Hygrocybe conica is a species of agaric (gilled mushroom) in the family Hygrophoraceae. In the UK it has been given the recommended English name of blackening waxcap, since all parts of the basidiocarp (fruit body) blacken with age. In North America it is commonly known as the witch's hat, conical wax cap or conical slimy cap. Hygrocybe conica is known to be a complex of at least eleven closely related species and as such is widespread in Eurasia, North America, and elsewhere.

==Taxonomy==
The species was first described from Bavaria in 1774 by German polymath Jacob Christian Schäffer, who named it Agaricus conicus. Paul Kummer transferred it to the genus Hygrocybe in 1871. Recent molecular research, based on cladistic analysis of DNA sequences, has confirmed that Hygrocybe conica belongs in Hygrocybe sensu stricto. However, it has also indicated that the name is currently applied to at least eleven closely related but genetically distinct taxa worldwide.

==Description==
Basidiocarps are agaricoid, the cap narrowly conical at first becoming umbonate and often lobed, up to 10 cm across. The cap surface is smooth and finely fibrillose, moist or viscid at first, variously yellow to orange or scarlet. The lamellae (gills) are waxy, white to pale yellow or greyish. The stipe (stem) is up to 20 cm long, smooth but fibrillose and streaky, yellow to orange-red, whitish towards base, lacking a ring. All parts become duller and grey with age, finally becoming entirely black. The flesh is yellowish and stains black. The spore print is white, the spores (under a microscope) smooth, inamyloid, ellipsoid, measuring about 8.5 to 11.5 by 5 to 7.5 μm.

A number of other species in the genus may appear similar.
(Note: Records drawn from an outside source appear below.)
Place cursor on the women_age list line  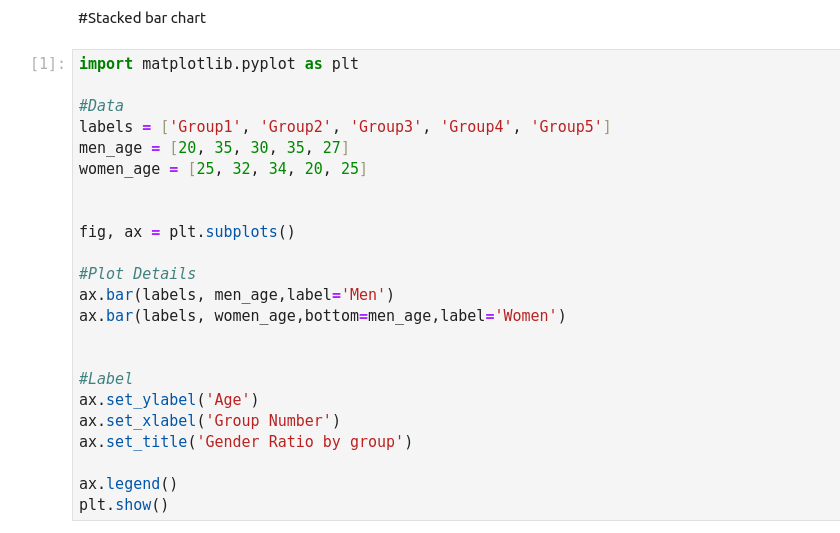click(x=223, y=169)
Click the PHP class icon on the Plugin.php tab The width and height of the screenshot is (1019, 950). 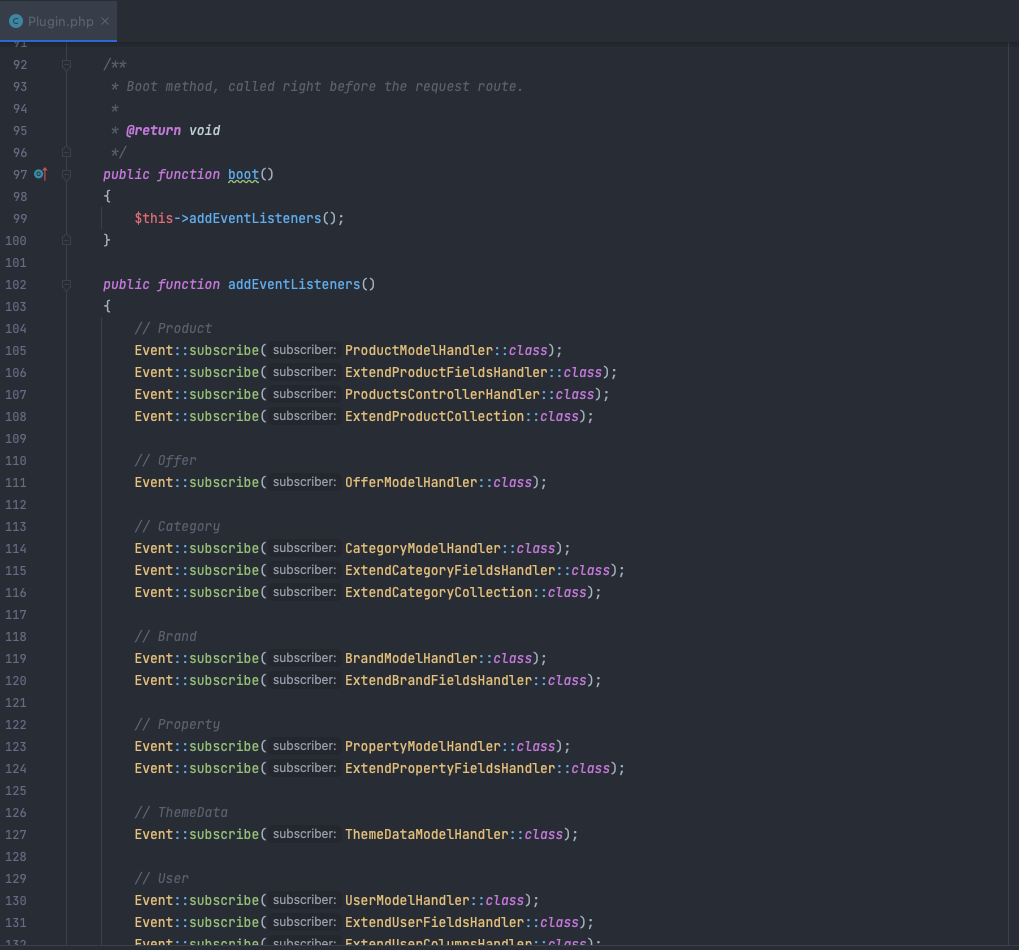click(x=15, y=21)
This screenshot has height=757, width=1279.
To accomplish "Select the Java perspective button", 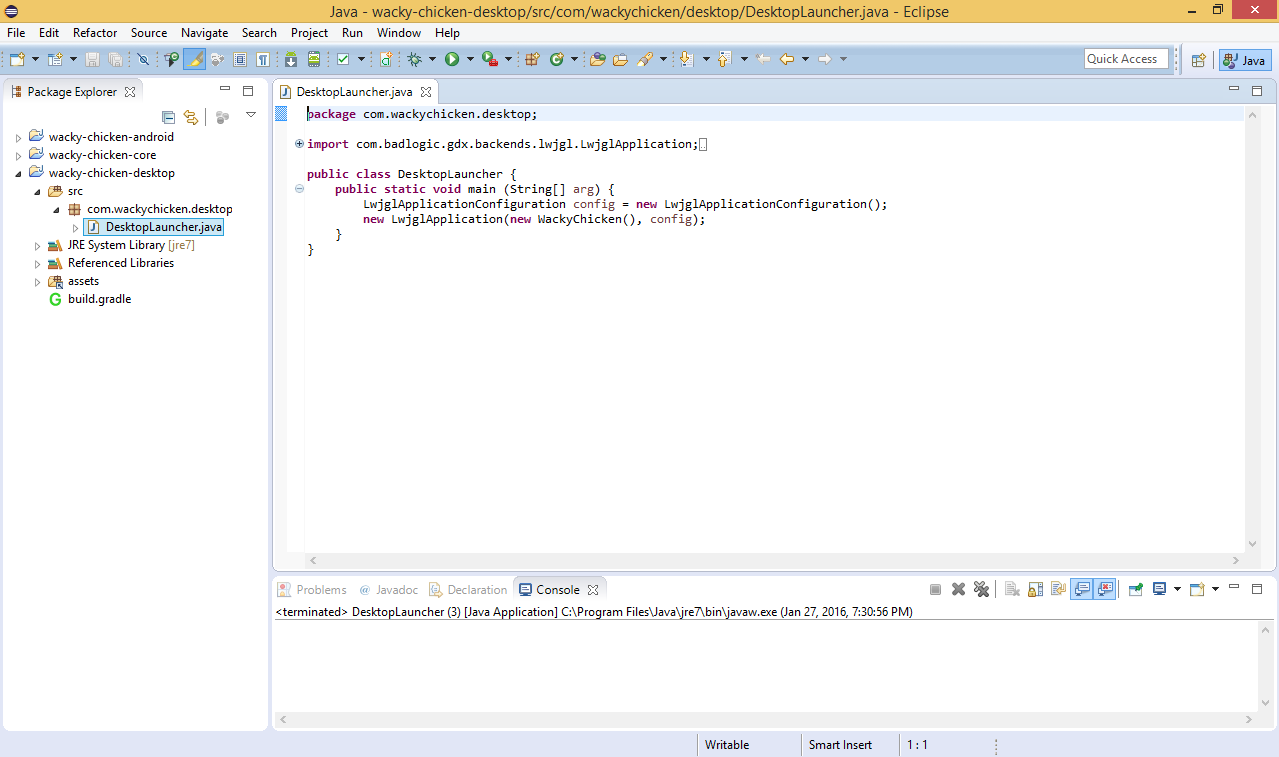I will click(x=1245, y=60).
==Distribution and habitat==
Hygrocybe conica is widely distributed across North America, Europe, and Asia, as well as Australia and New Zealand, being found in summer and autumn. In Europe, it is typical of waxcap grasslands, a declining habitat due to changing agricultural practices. It is one of the commonest waxcaps, however, and is also found in dunes, road verges, and other habitats. In North America it is often found in conifer woodland. Though H. conica occurs in Australia, principally near urban areas, many collections originally assigned to this species are the similar H. astatogala.

==Edibility==
The edibility of H. conica is unknown and it may be poisonous. David Arora suggests that reported poisonings may have been caused by other species, but that H. conica may cause minor adverse effects (such as lightheadedness) and is unsubstantial.